→ **Material for the task**:
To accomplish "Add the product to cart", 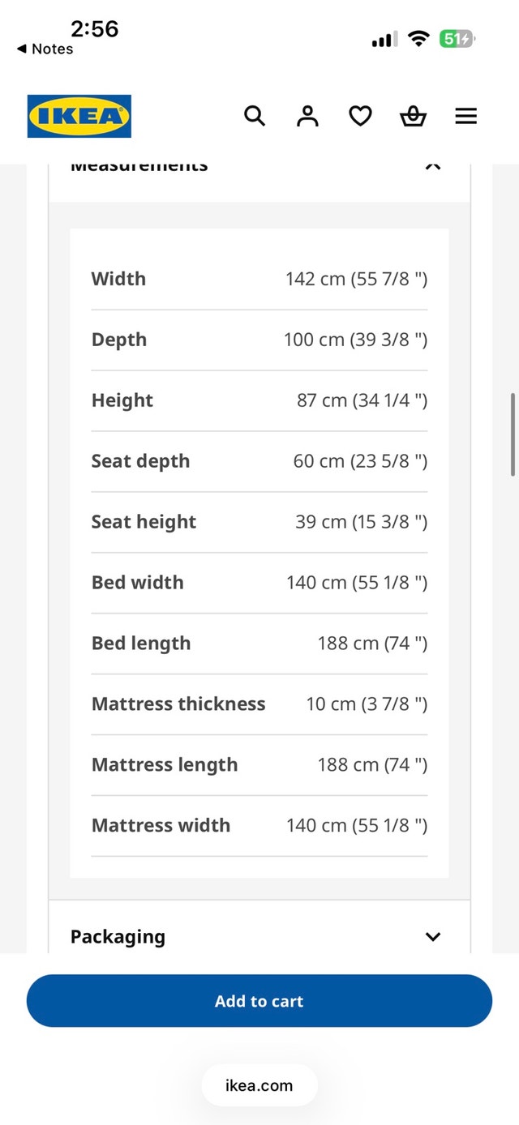I will [260, 1001].
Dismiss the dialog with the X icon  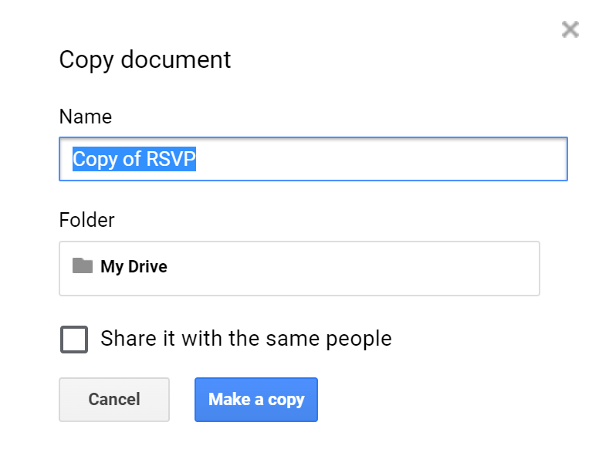click(x=570, y=30)
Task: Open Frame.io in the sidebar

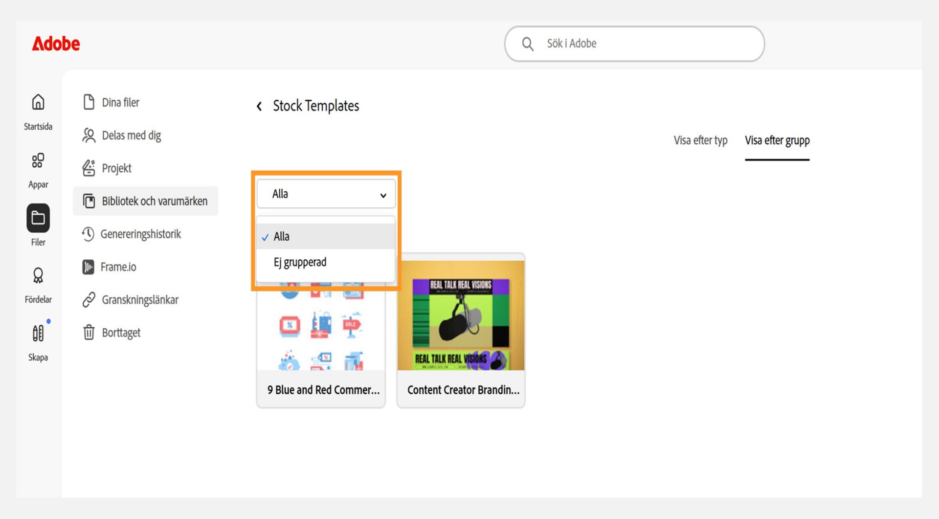Action: point(109,267)
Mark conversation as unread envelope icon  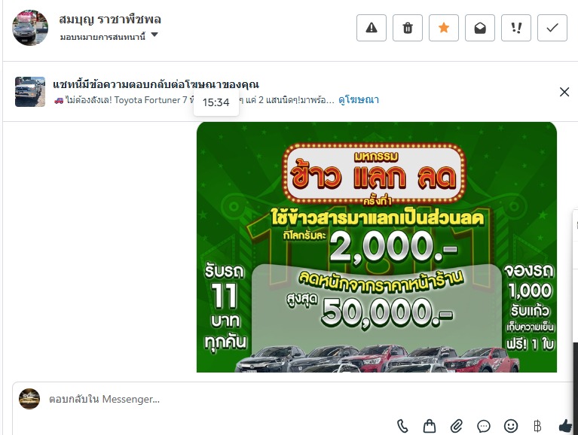[479, 28]
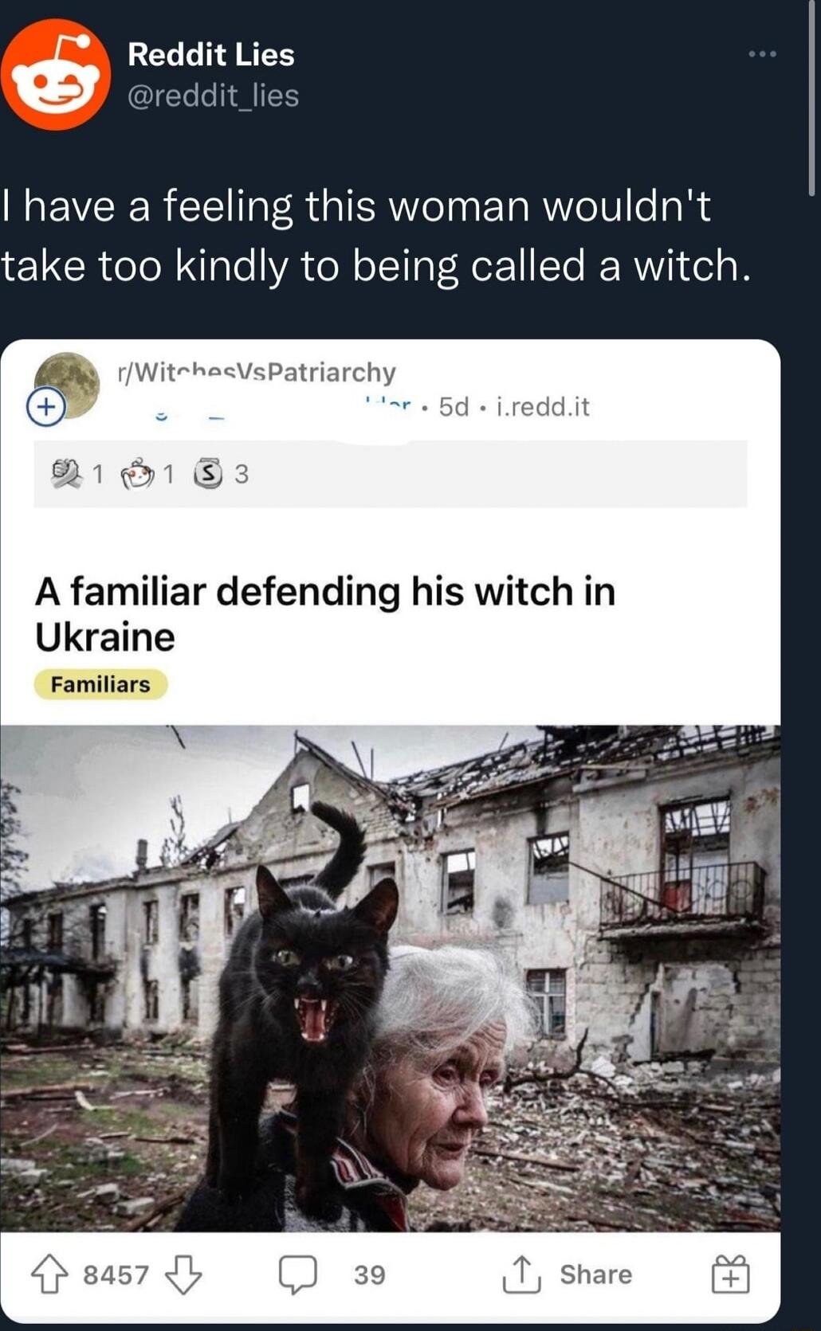Open the three-dot tweet options menu
The height and width of the screenshot is (1331, 821).
[x=762, y=54]
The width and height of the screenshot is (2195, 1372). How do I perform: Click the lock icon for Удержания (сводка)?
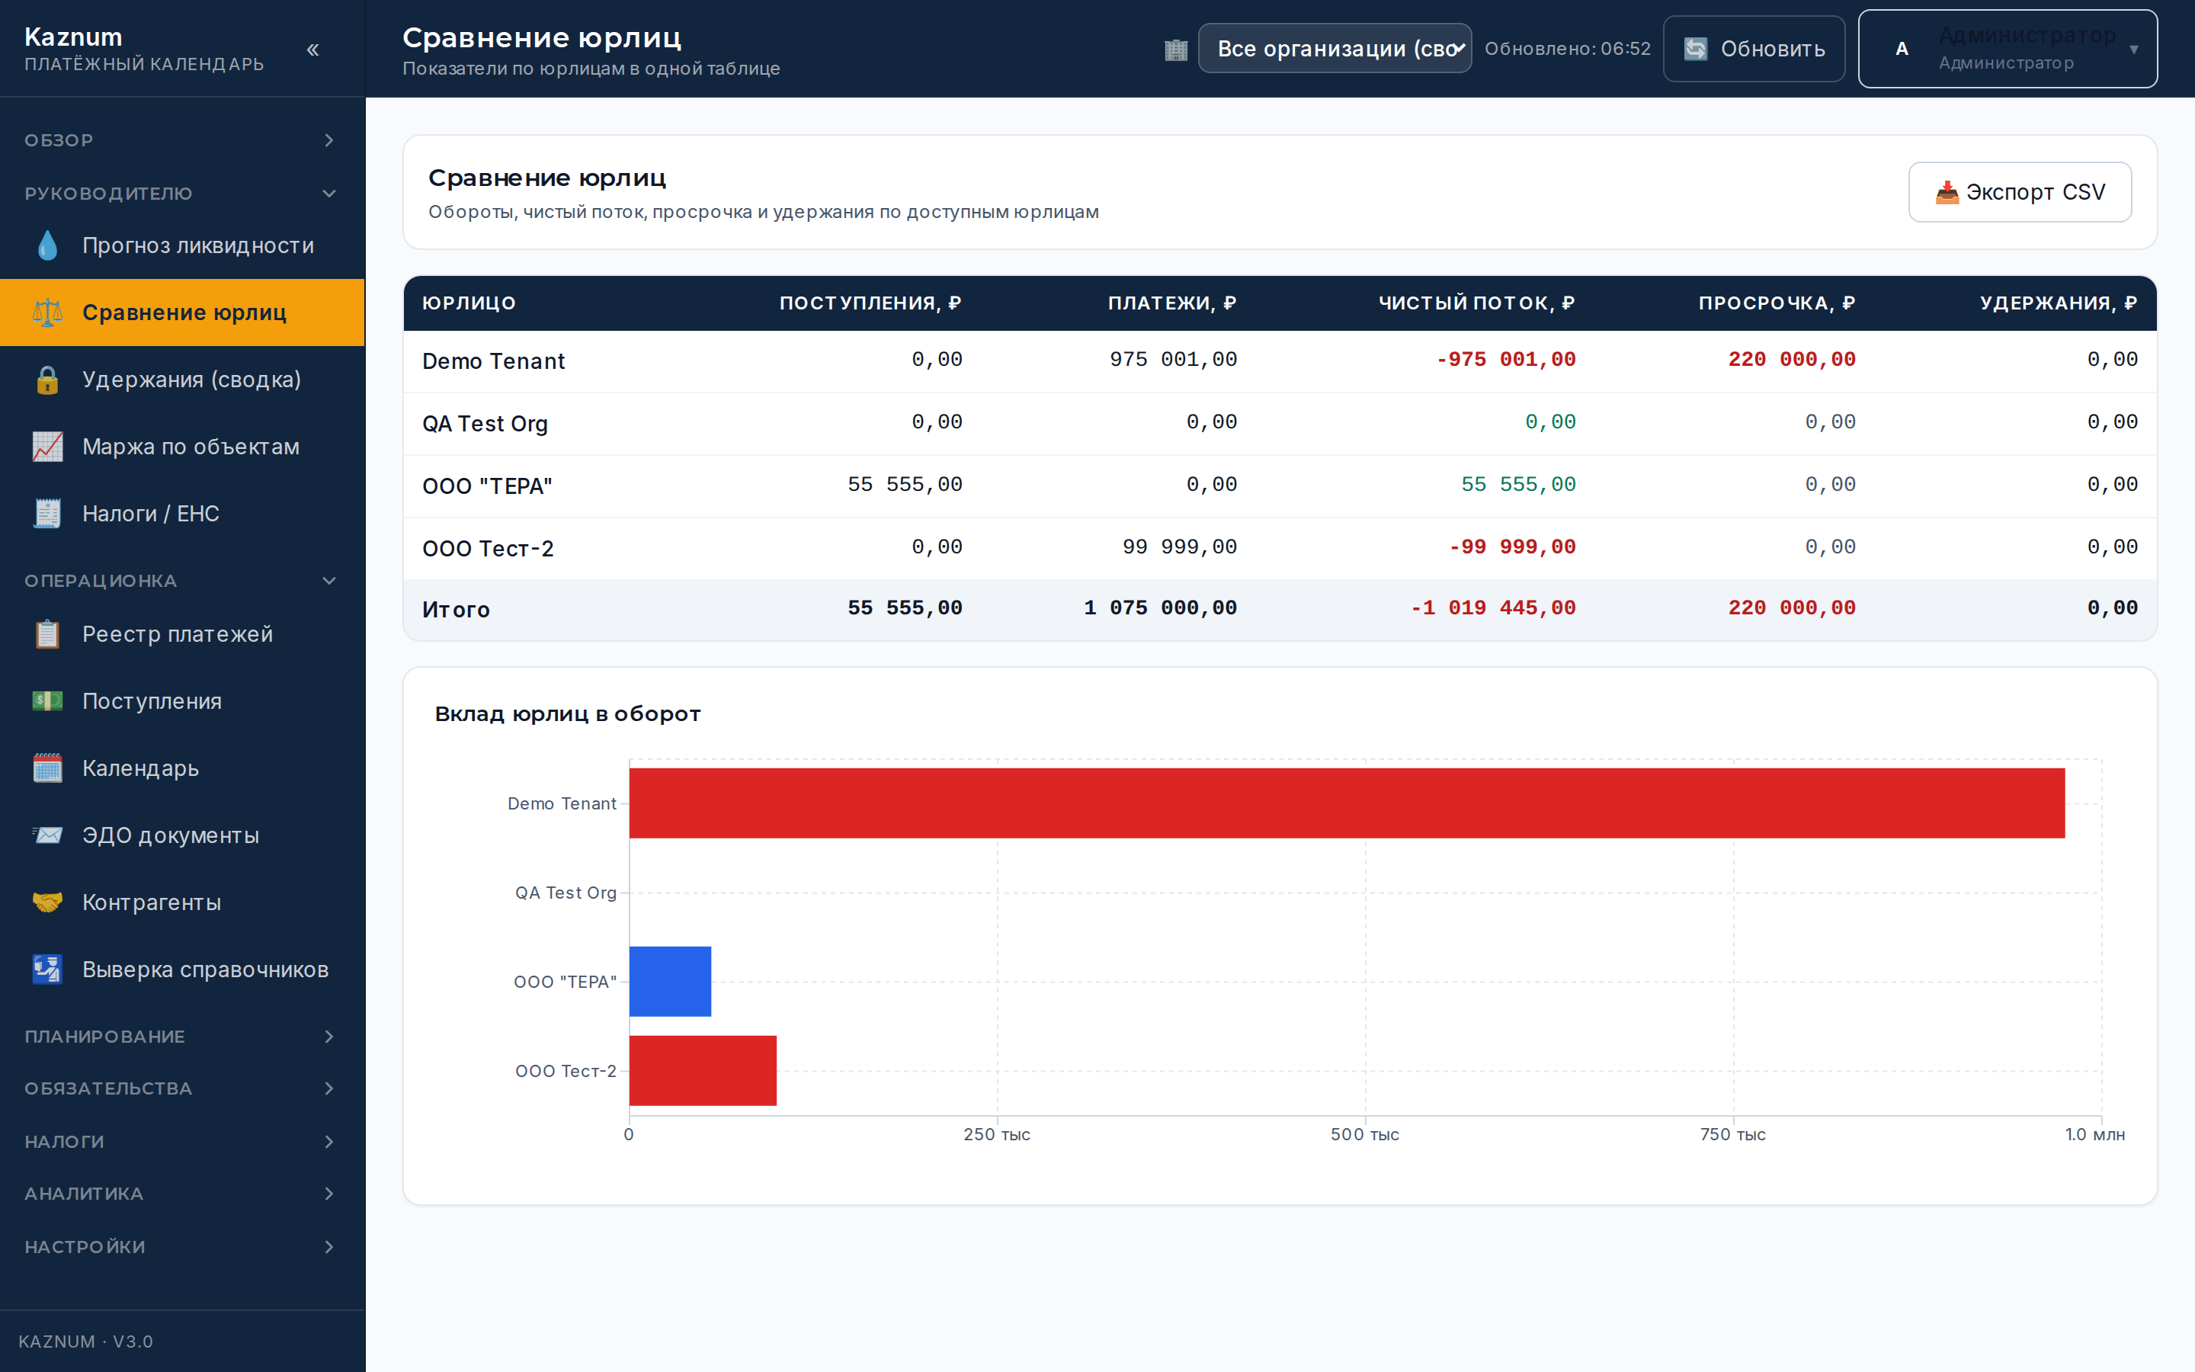pos(47,379)
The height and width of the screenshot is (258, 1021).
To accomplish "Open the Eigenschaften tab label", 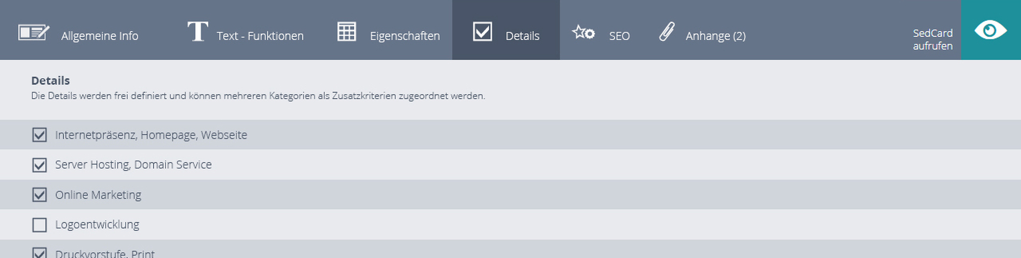I will point(405,36).

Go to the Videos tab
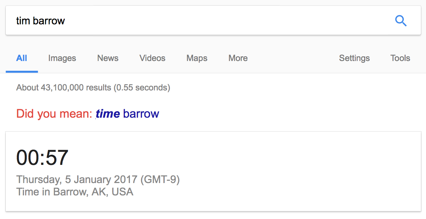click(x=152, y=58)
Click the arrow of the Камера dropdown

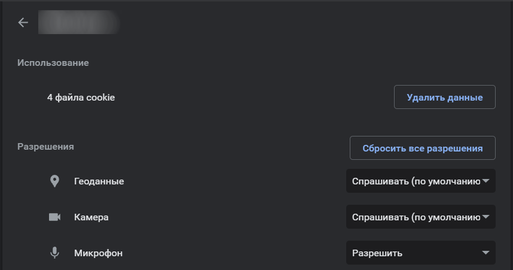point(486,217)
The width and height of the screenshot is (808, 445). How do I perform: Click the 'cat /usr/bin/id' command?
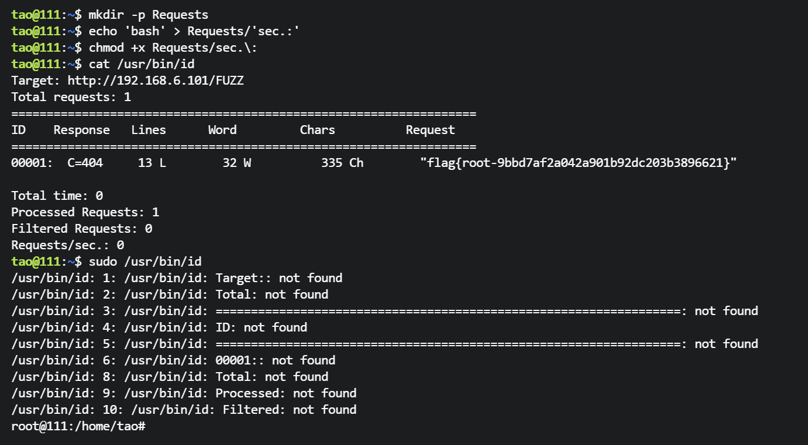tap(145, 64)
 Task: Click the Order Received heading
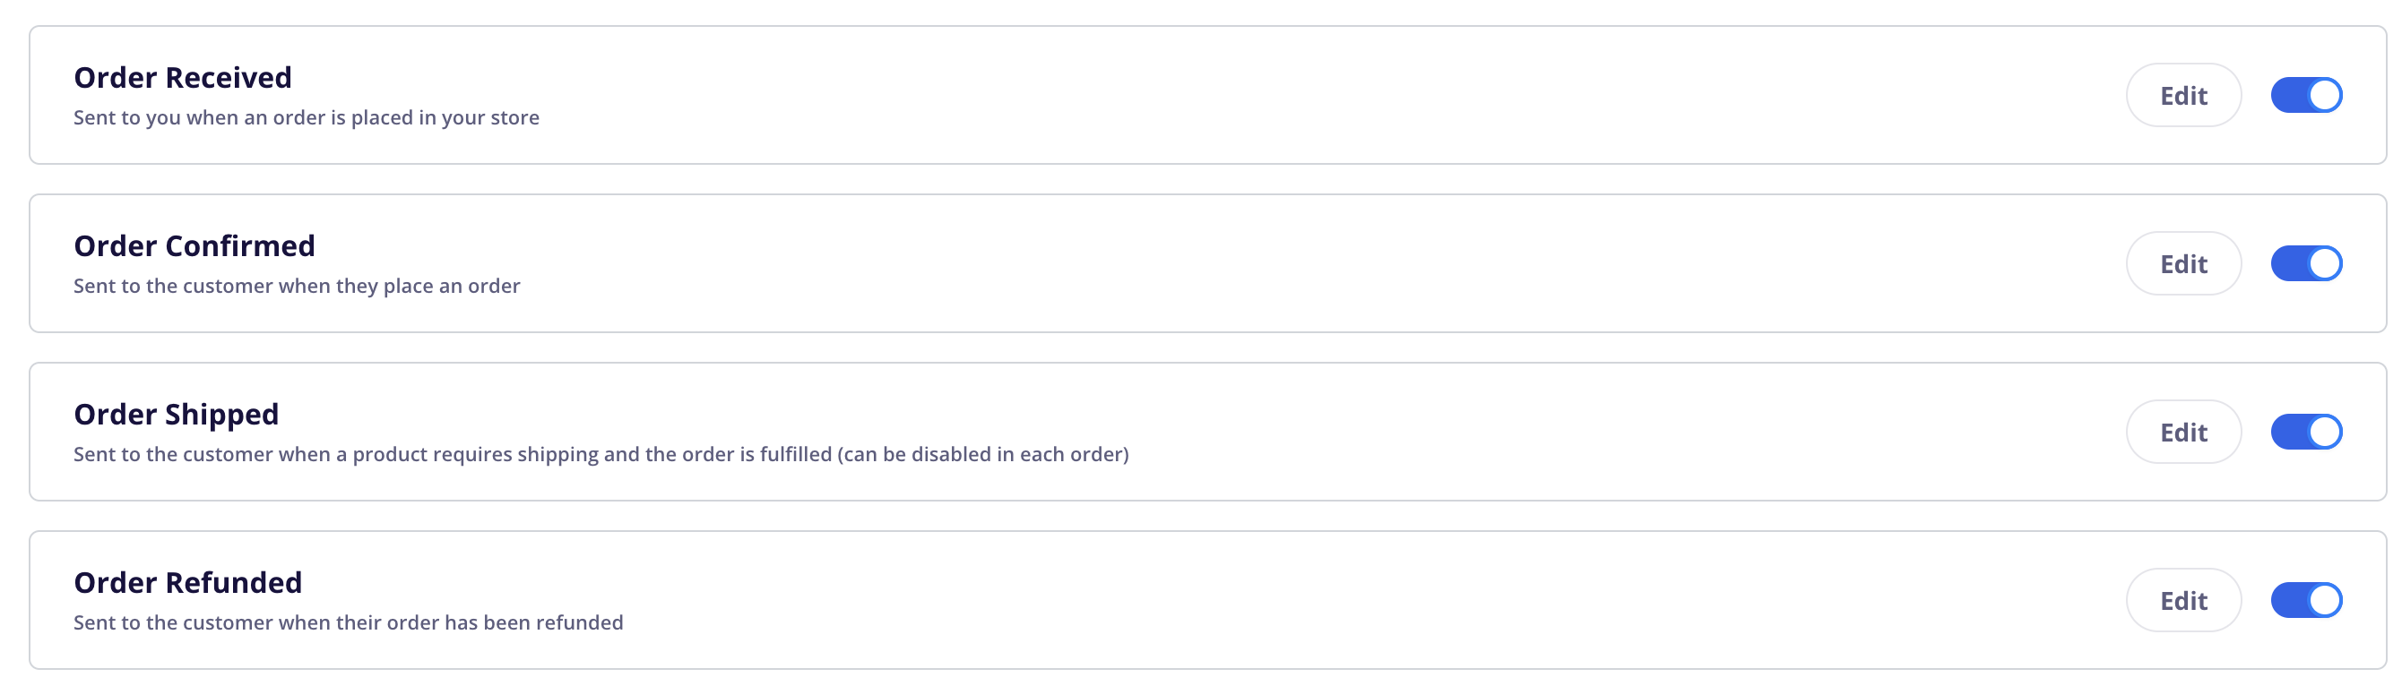tap(183, 77)
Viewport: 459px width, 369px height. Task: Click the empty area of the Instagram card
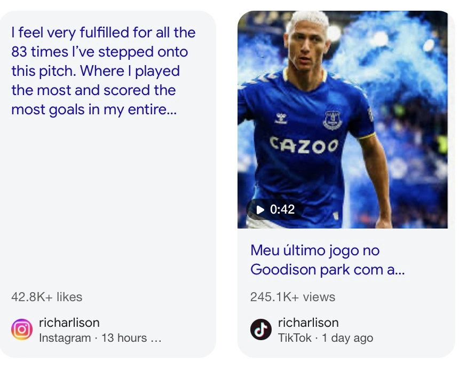coord(107,203)

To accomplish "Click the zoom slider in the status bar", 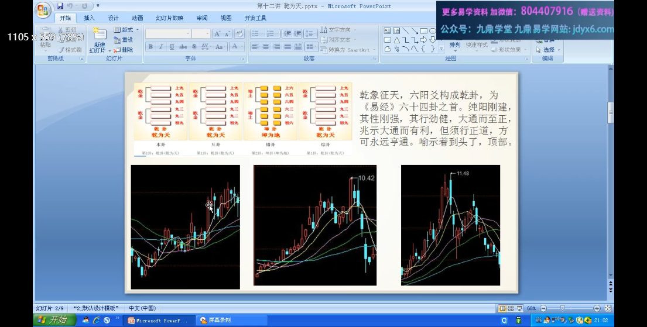I will coord(563,308).
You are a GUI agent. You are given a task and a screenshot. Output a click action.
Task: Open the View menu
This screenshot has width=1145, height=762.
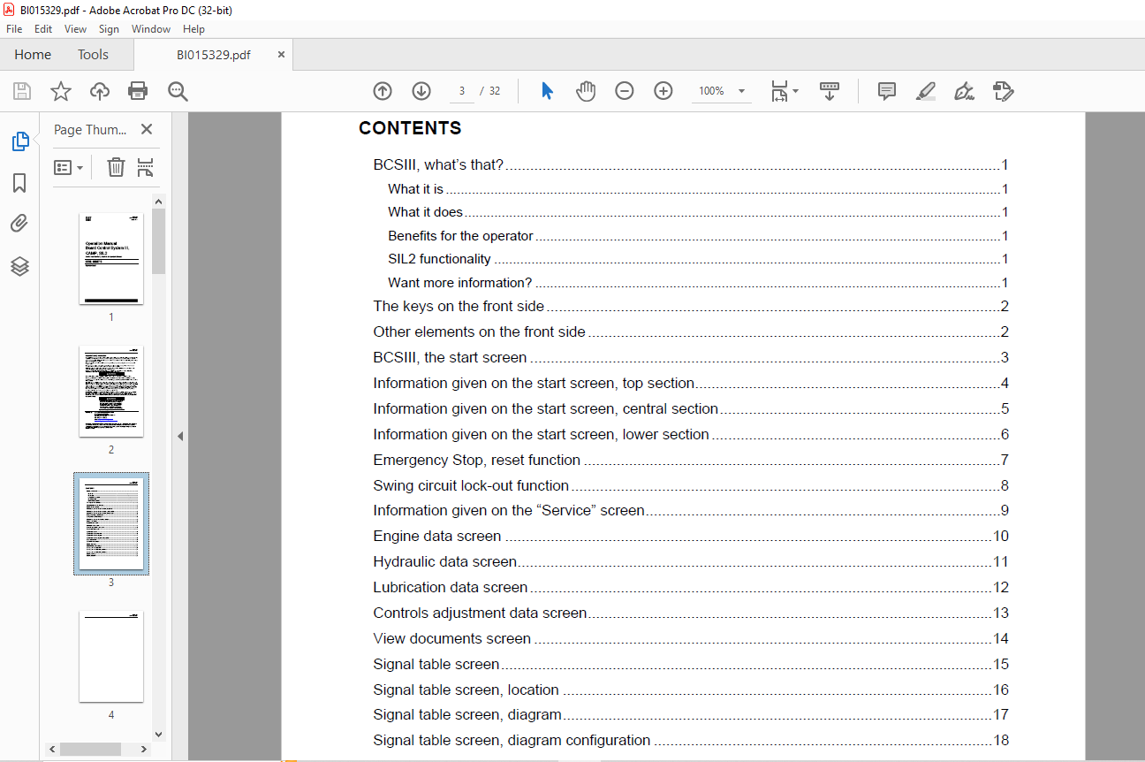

→ **Problem to solve**: Please return, word for word, the lines of the data from the line with "You are a GUI" up to and including the last line of the data, leaving out the pictures.

→ **Response to the task**:
You are a GUI agent. You are given a task and a screenshot. Output a click action.
Task: Open the View menu
This screenshot has width=1145, height=762.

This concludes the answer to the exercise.